Über 350 Tote in drei Monaten seit Jahresbeginn
Die Katastrophe vom 28. Oktober war besonders tragisch, aber bei Weitem nicht die einzige Tragödie, die sich 2015 ereignet hat. Innerhalb des vergangenen Jahres sind knapp 860.000 Flüchtlinge über die Türkei nach Griechenland gekommen. Allein auf der Insel Lesbos – dem Haupteinsatzort von RSPA – registrierte UNHCR über 500.000 Neuankünfte. Nach Daten der Internationalen Organisation für Migration (IOM) sind 791 Menschen bei der Überfahrt von der Türkei nach Griechenland ertrunken oder verschwunden. Trotz aller Bemühungen der EU, die Türkei dazu zu bringen, Schutzsuchende von der Überfahrt abzuhalten, setzt sich die Entwicklung auch 2016 fort: Von Januar bis Mitte März 2016 kamen laut UNHCR bereits mehr als 140.000 Schutzsuchende – trotz der winterlichen Wetterverhältnisse – hinzu. Bereits mehr als 350 Tote und Vermisste sind seit Beginn des Jahres in der Ägäis zu beklagen.
Schon im Frühsommer 2015 hatten PRO ASYL und die Mitarbeitenden von RSPA aufgrund der hohen Zahl neu Ankommender auf den griechischen Inseln vor einer humanitären Krise gewarnt. Seitdem haben die griechische Regierung und Europa keine angemessene Antwort auf die katastrophale Situation gefunden. Stattdessen sind es einheimische Helferinnen und Helfer, Freiwillige aus der ganzen Welt sowie eine große Anzahl von Hilfsorganisationen, welche die Schutzsuchenden so gut es geht versorgen.
Absolute Abwesenheit des Staates
Auch der Charakter des PRO ASYL-Projekts RSPA hat sich der anhaltenden Ausnahmesituation angepasst. Vor dem historischen Anstieg der Flüchtlingszahlen bestand das Projekt vor allem darin, schutzbedürftige Menschen mit Rechtshilfe zu unterstützen und dabei besonders eklatante menschenrechtliche Missstände aufzudecken, zu dokumentieren und zur Anklage zu bringen. Nun unterstützen RSPA Mitarbeitende täglich viele besonders schutzbedürftige Personen, die im Krankenhaus behandelt werden oder in den sogenannten Hotspots auf ihre Registrierung warten.

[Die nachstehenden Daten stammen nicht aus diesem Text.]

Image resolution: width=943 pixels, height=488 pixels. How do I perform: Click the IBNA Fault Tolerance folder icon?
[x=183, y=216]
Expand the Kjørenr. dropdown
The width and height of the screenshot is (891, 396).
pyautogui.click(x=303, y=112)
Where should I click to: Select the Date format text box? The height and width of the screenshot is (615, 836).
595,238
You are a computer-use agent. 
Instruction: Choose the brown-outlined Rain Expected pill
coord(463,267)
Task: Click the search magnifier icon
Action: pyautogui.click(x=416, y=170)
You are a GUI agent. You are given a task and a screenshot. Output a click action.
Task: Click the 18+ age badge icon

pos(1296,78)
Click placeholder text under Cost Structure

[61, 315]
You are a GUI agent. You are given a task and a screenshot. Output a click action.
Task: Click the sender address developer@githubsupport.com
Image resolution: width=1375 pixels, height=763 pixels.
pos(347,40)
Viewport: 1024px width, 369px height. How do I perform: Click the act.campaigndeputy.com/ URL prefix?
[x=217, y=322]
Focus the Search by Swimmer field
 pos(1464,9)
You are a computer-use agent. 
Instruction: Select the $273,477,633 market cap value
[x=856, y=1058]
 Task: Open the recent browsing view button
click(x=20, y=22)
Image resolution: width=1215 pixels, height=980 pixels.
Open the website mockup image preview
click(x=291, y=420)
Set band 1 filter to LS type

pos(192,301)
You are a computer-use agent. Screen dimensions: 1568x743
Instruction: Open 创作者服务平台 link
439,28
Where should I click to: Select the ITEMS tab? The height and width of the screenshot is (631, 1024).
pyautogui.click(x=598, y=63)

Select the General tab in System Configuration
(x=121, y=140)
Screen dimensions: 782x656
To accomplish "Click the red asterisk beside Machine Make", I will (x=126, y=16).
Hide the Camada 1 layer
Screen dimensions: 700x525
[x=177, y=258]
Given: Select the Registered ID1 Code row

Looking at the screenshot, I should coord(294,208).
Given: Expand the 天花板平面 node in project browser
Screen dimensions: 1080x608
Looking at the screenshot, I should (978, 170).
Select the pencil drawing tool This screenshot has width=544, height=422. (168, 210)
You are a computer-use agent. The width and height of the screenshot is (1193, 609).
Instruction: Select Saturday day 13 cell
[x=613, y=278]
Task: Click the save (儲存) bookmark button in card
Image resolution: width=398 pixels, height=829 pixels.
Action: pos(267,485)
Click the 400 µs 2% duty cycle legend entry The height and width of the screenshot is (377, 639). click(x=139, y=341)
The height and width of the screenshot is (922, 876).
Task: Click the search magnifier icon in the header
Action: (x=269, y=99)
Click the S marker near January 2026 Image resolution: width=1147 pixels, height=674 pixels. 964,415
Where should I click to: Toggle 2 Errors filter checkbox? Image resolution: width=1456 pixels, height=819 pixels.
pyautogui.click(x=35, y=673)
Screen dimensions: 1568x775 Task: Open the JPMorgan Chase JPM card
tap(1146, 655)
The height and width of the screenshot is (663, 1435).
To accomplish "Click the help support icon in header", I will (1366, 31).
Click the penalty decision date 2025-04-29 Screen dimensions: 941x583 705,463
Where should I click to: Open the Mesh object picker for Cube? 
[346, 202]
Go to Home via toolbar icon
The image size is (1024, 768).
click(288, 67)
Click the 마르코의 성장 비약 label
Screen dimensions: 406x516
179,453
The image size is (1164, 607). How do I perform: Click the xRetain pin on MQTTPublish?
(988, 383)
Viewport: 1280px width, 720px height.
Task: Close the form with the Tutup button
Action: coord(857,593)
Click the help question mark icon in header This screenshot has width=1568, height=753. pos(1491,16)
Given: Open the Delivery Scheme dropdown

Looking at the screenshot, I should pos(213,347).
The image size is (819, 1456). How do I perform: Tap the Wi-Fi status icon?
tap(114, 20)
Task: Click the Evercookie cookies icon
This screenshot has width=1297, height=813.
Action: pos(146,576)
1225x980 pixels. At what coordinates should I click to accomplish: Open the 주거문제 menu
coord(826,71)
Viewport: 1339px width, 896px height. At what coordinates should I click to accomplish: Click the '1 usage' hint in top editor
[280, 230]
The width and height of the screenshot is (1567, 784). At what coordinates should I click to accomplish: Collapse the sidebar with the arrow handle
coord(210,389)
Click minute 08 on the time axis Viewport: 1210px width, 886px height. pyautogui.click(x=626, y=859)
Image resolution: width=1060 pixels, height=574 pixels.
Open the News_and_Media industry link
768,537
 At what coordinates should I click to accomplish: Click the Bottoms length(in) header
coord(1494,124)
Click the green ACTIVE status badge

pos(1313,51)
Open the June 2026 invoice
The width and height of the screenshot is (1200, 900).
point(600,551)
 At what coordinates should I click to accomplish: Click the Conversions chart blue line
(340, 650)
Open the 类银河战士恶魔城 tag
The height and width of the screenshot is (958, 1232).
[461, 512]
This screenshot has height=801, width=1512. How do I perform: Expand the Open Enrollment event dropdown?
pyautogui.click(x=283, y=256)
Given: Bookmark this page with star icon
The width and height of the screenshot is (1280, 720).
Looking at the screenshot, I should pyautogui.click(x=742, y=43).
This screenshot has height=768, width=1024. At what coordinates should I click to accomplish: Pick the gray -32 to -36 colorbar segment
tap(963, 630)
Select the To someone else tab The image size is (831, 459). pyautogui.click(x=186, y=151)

Die Zustände in diesen Lagern sind weiterhin untragbar, weswegen RSPA-Mitarbeitende immer wieder besonders schutzbedürftige Menschen von dort in das offene, selbstverwaltete Willkommenszentrum PIKPA der lokalen Solidaritätsgruppe „Dorf der Gemeinschaft Aller“ bringen.
„Am meisten erschreckt mich die absolute Abwesenheit des Staates“, so RSPA Mitarbeiter Naiem Mohammedi im Oktober 2015, der auch im PIKPA mitwirkt. „Alle Menschen, die wir hierher gebracht haben, haben wir zufällig getroffen: auf der Straße, im Hafen, außerhalb der Lager von Moria und Kara Tepe. Manchmal schicken die NGOs oder der UNHCR besonders verletzliche Fälle her, aber es ist alles Zufall. Viele Menschen, die besonderer Hilfe bedürfen, werden nicht identifiziert – ihnen kann nicht geholfen werden. (…) Es macht mich jedes Mal wieder fassungslos, wenn ich Schwangere vor mir habe, Kranke, behinderte Menschen oder Babys und sehe, wie sie versuchen, sich durch die Prozeduren auf Lesbos zu quälen und diese Etappe, die nur eine von vielen auf ihrer Flucht ist, zu überleben. Ich sehe unsere Aufgabe darin, diesen Menschen zu helfen, und zwar ganzheitlich: durch das ganze Verfahren auf der Insel und nicht nur ausschnittweise. Darin liegt unsere Stärke, dass wir da weitermachen, wo alle anderen aufhören. Man muss den Menschen auch nach ihrer Registrierung helfen oder nach dem Krankenhausbesuch… und dann erlebt man auch manchmal ein Happy End.“
Humanitäre Katastrophe mit Ansage
Trotz aller Abschreckungs- und Abschottungsversuche der Europäischen Union ist nicht abzusehen, dass in den nächsten Monaten weniger Schutzsuchende die Flucht nach Griechenland wagen werden. Bis zum 15. März 2016 sind bereits über 83.000 Flüchtlinge auf Lesbos gelandet, über zwei Drittel davon sind Frauen und Kinder. Durch die Schließung der mazedonischen und bulgarischen Grenzen zu Griechenland sitzen diese Menschen fest. Die Flüchtlinge und die griechische Bevölkerung werden von der Europäischen Union im Stich gelassen. Dass daraus unweigerlich weiteres Leid und Elend entstehen werden, ist für alle, die die Situation sehen, unzweifelhaft. Die humanitäre Katastrophe in Griechenland ist keine Naturgewalt, sondern das Resultat eines zynischen Kalküls der EU Staaten. Um Flüchtlinge von Europa fernzuhalten, scheint jedes Mittel recht zu sein, Menschenrechtsverletzungen werden billigend in Kauf genommen.
Alex Stathopoulos
(Dieser Beitrag erschien im Juni 2016 im Heft zum Tag des Flüchtlings 2016.)